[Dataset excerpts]
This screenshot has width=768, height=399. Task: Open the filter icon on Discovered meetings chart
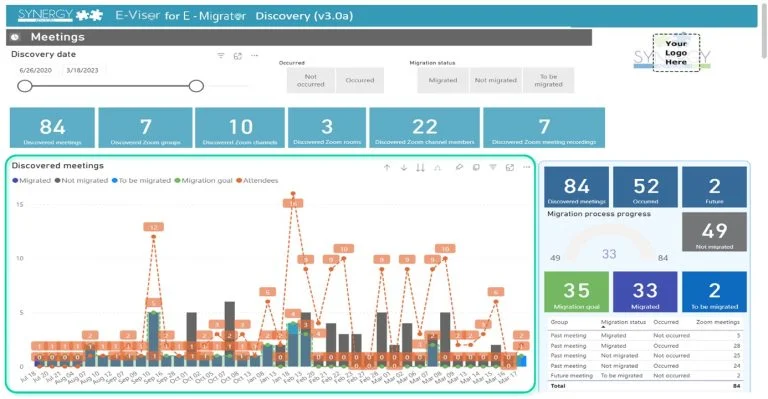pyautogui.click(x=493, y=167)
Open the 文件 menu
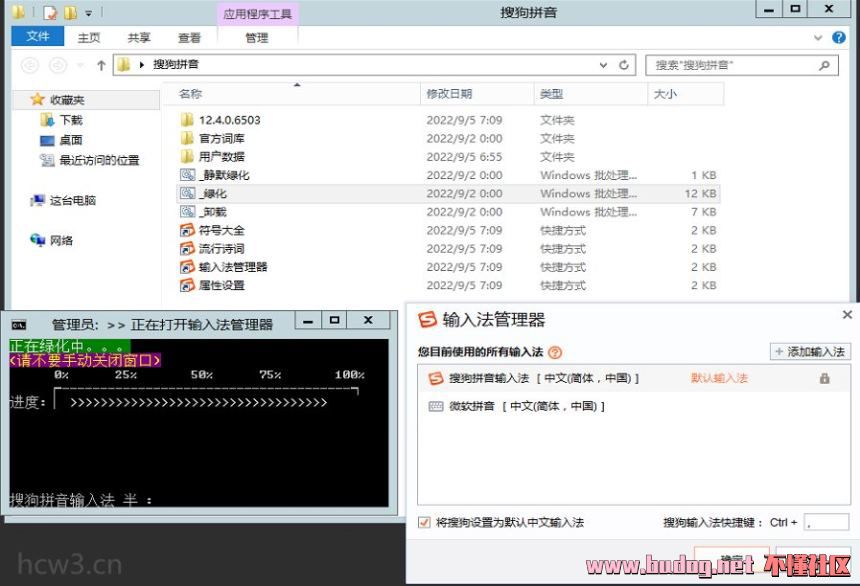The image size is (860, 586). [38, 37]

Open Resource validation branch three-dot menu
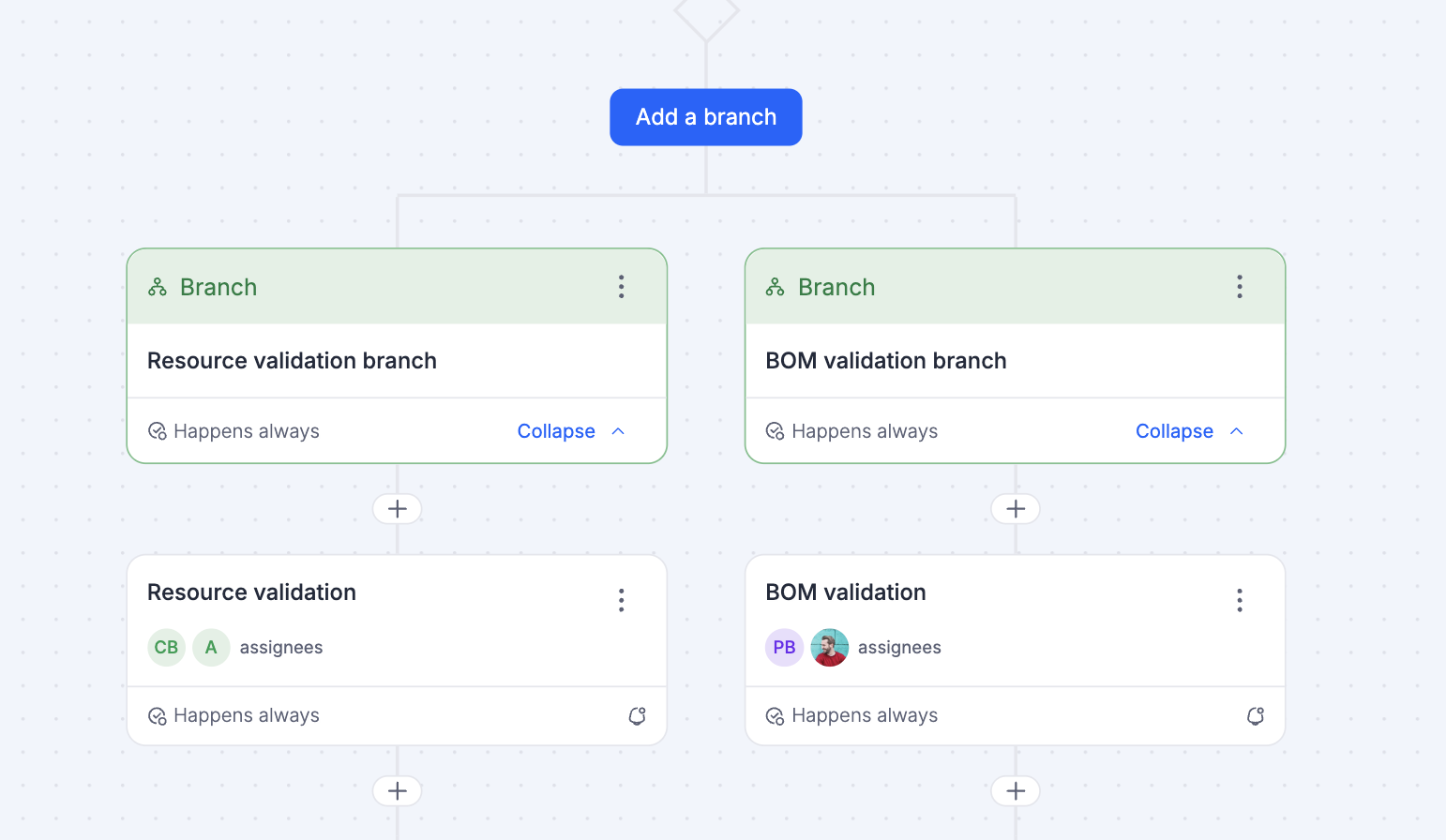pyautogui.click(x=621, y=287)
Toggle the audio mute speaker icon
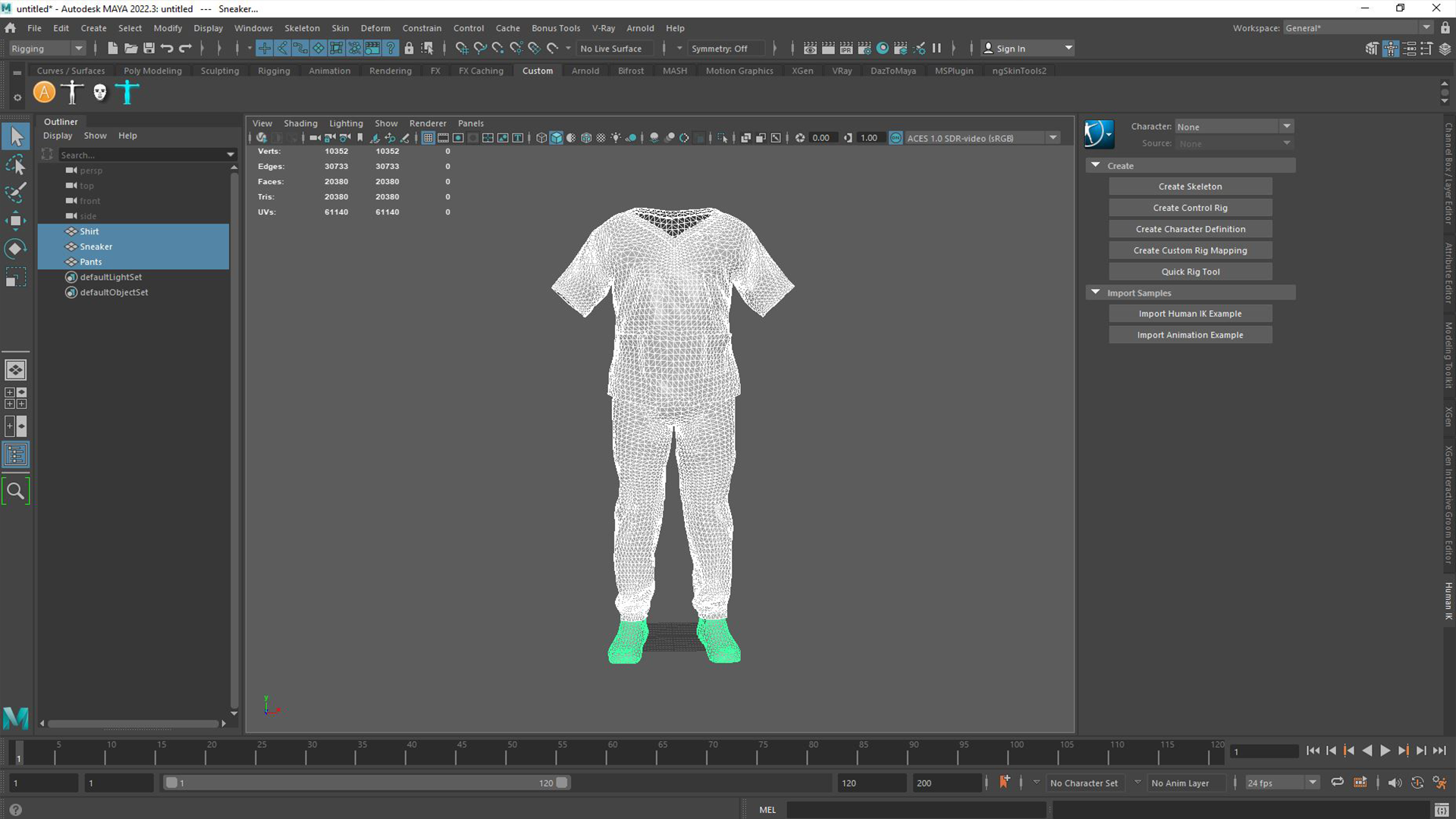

— About this exercise —
Output every entry word for word, but omit the pictures.

— Answer for the task —
This screenshot has width=768, height=399. Task: Open the filter icon on Discovered meetings chart
pyautogui.click(x=493, y=167)
Open the 文件 menu
The image size is (860, 586). [38, 37]

Open Resource validation branch three-dot menu
pyautogui.click(x=621, y=287)
Toggle the audio mute speaker icon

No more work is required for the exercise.